Speaking during a pro-government union group’s annual congress, Samheng said the law would crack down on illegal strikes, and defended a controversial clause making unions report their finances to authorities as a “transparency” measure.

“We have to keep our rice pot from breaking. We need to ensure investors have factories, jobs and unions,” he said.

However, Samheng also claimed the law was union-friendly and would not make it easier for the government to de-register unions, touting past concessions such as the loosening of union leaders’ age and criminal record requirements.

“The union draft law tightens the Ministry of Labour’s regulatory procedures; the ministry cannot do whatever it wants.”

Samheng also blamed violent demonstrations that rocked Bavet for two weeks starting on December 16 on shady instigators who needed be punished.

“We need to find a mastermind who incited the workers to make problems,” he said.

The comments come as the Cambodia National Rescue Party and Cambodian People’s Party plan to meet today to work out criticisms of the law.

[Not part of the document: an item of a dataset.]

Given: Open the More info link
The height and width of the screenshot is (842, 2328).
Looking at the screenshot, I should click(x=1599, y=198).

Pav Sina, president of the Collective Union of Movement of Workers, was unconvinced.

“We are unhappy with the draft law because it restricts unions’ and workers’ rights regarding registration, strikes, demonstrations, penalties, and the government’s involvement in unions’ finances,” he said.

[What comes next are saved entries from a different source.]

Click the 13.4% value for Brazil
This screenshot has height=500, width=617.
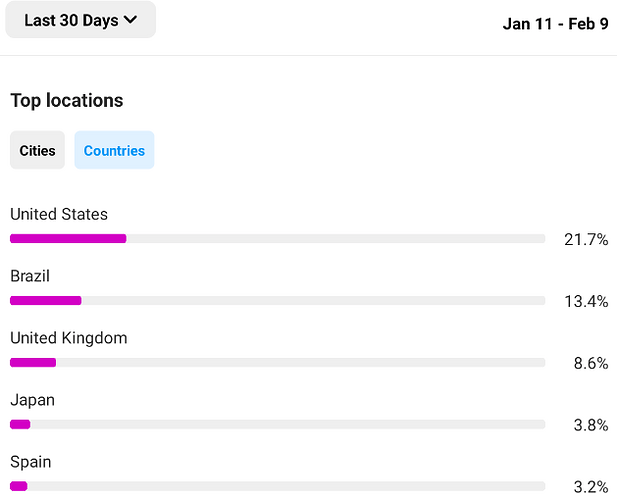[x=586, y=301]
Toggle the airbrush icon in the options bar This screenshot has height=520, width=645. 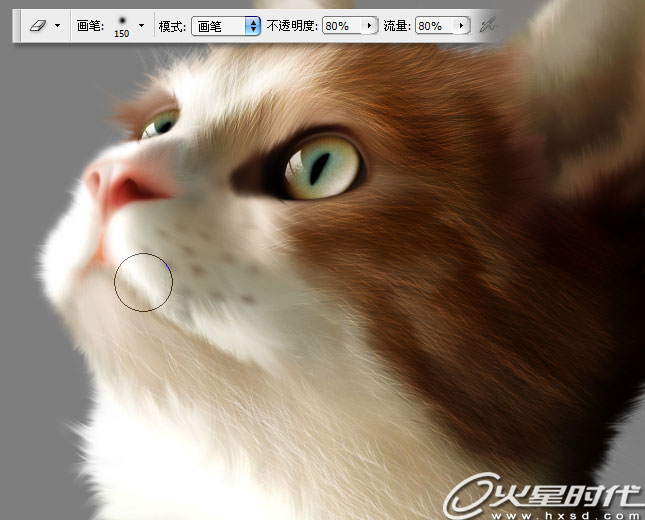pos(488,26)
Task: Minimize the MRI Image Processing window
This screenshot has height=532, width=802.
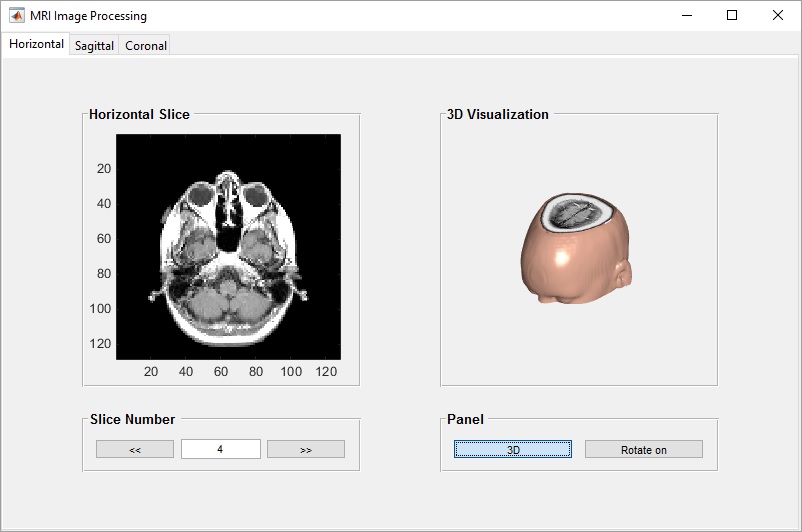Action: click(x=687, y=16)
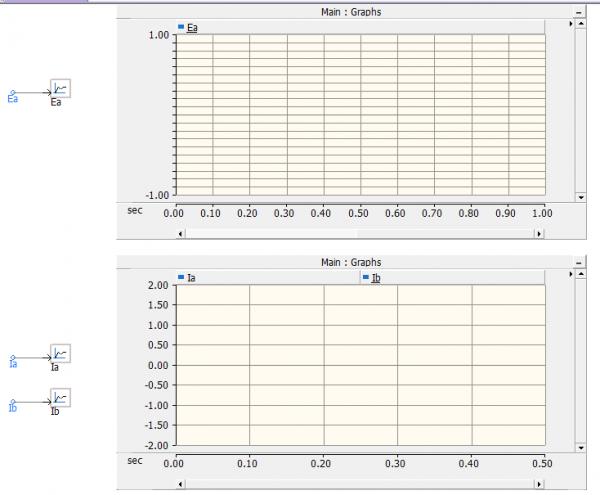Minimize the bottom Ia/Ib graph frame
The width and height of the screenshot is (600, 495).
point(578,261)
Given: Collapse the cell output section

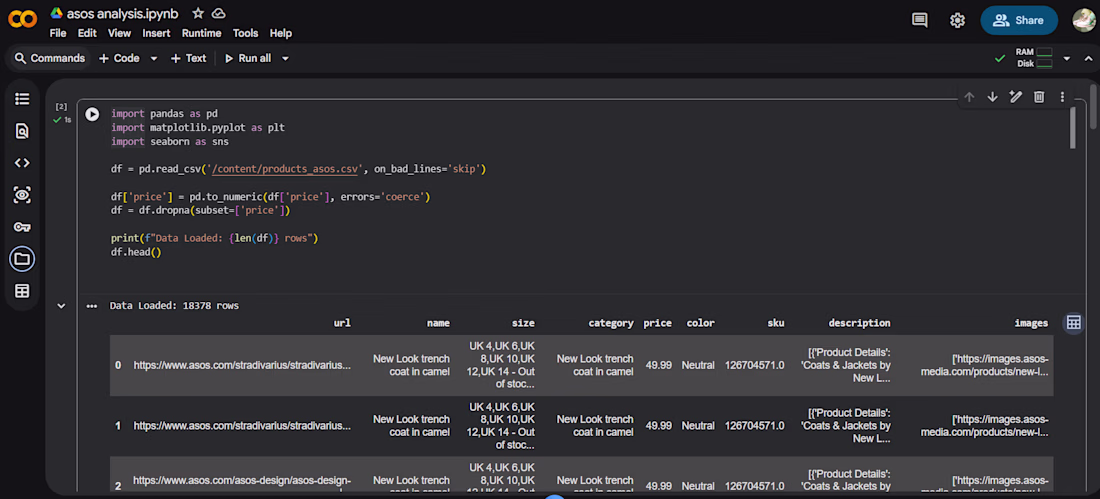Looking at the screenshot, I should 61,306.
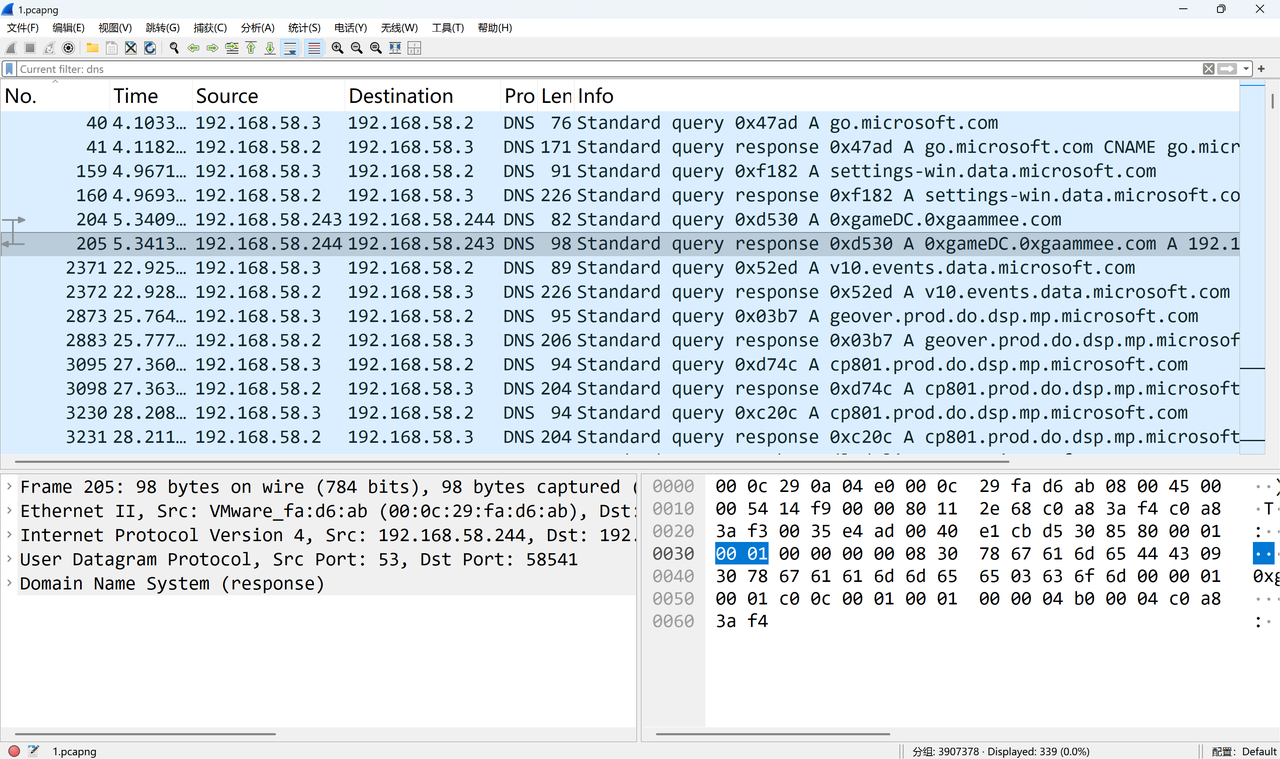The width and height of the screenshot is (1280, 759).
Task: Toggle auto-scroll during live capture
Action: (290, 48)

“When the Ministry of Labour is unhappy with us, they will slow down the registration process, while striking requires a 50 per cent-plus-one [member] majority even though we would not have this [percentage] of workers.”

Still, Sar Mora, president of the Cambodian Food and Service Workers Federation, said he was cautiously optimistic the CPP would make more concessions, as the law would affect hundreds of thousands of unionists.

Mora added that Samheng’s mention of the Bavet strikes did not open the window for tougher clauses since unions did not take part.

“In our view, the situation became worse because of the union-busting in that area.”

Employers remain insistent that some of the law’s concessions, particularly one reducing the number of workers required to create a union to 10 people, are too generous, enabling unions to chaotically proliferate on the shop floor.

“It does not solve the issue that this law was created to resolve,” Ken Loo, spokesman for the Garment Manufacturers Association in Cambodia, said.